------ SUPPLIED MATERIAL

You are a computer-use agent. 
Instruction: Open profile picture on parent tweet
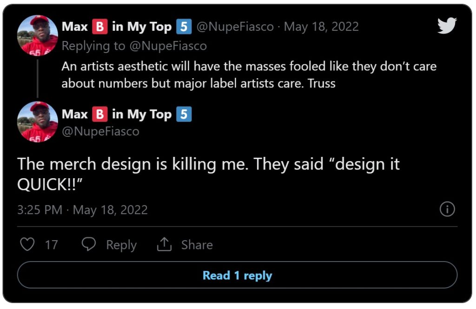(37, 35)
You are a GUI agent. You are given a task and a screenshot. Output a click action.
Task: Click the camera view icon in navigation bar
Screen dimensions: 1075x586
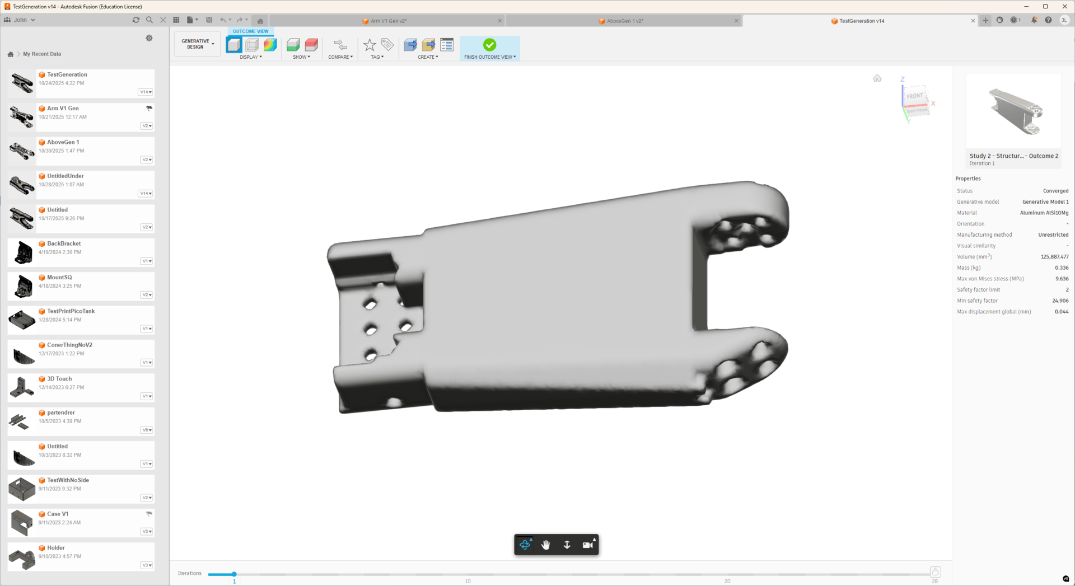click(588, 545)

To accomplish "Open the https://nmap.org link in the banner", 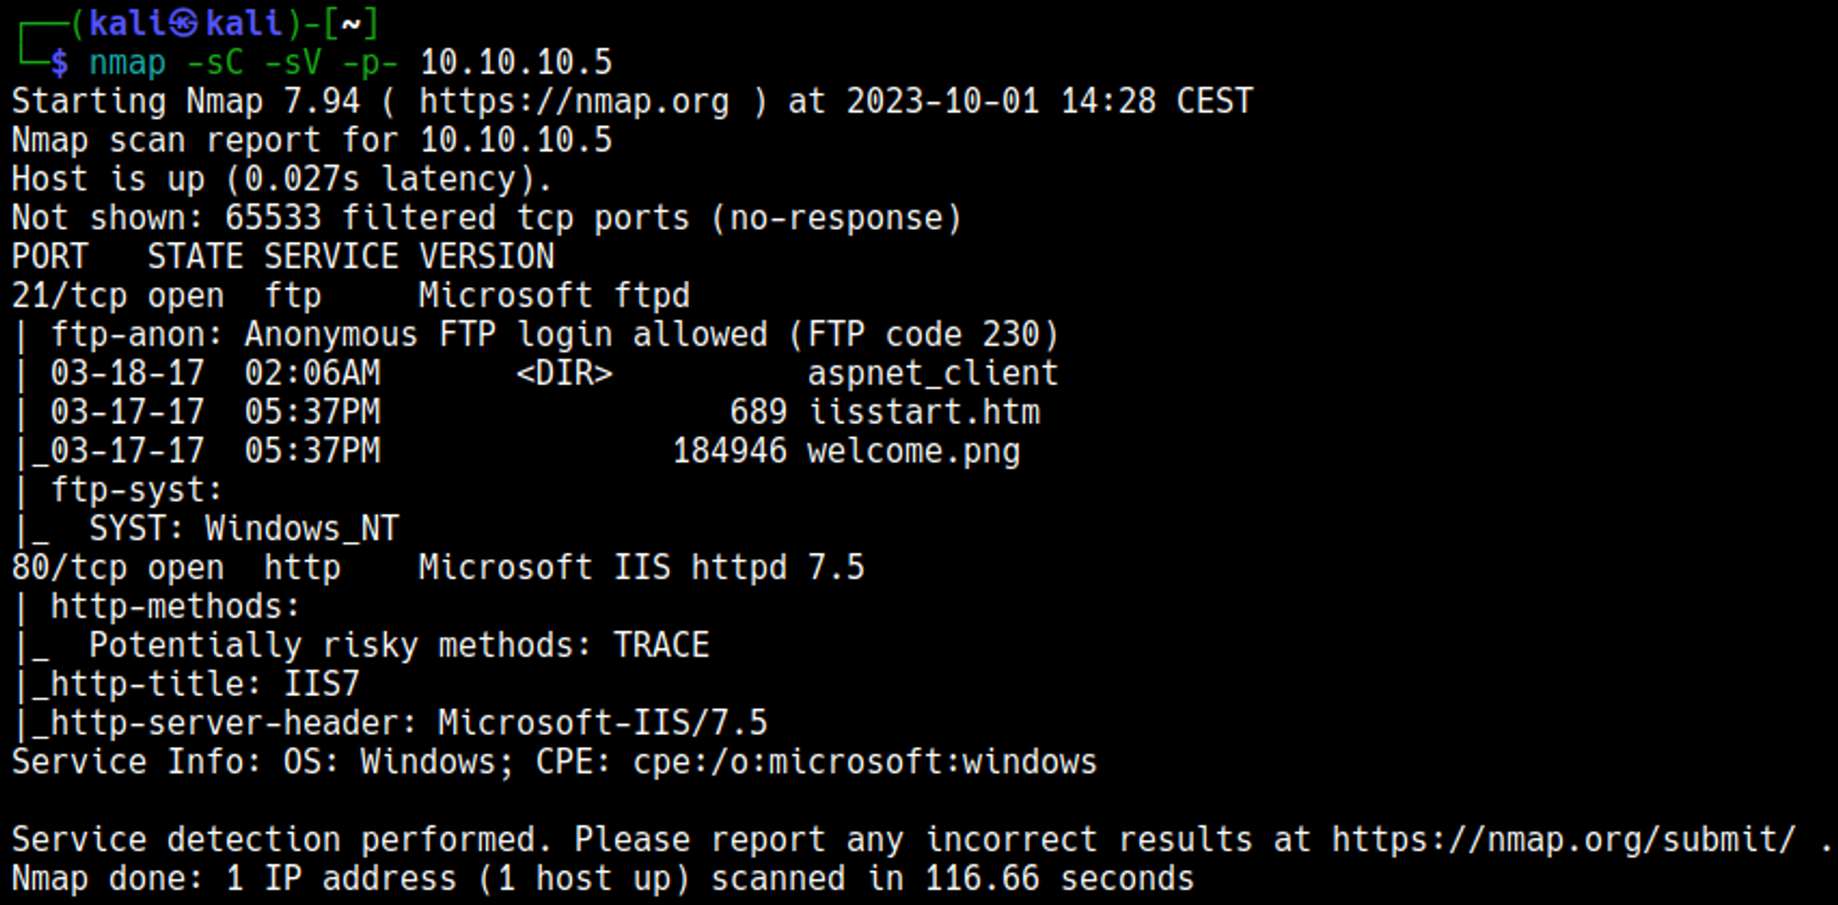I will point(573,101).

------------

== WHAT IS EXPECTED ==
Scan the data above for the word "agent", then copy every line that holds it.

== ANSWER SPACE ==
You are a computer-use agent. 
You are a GUI agent. You are given a task and a screenshot. Output a click action.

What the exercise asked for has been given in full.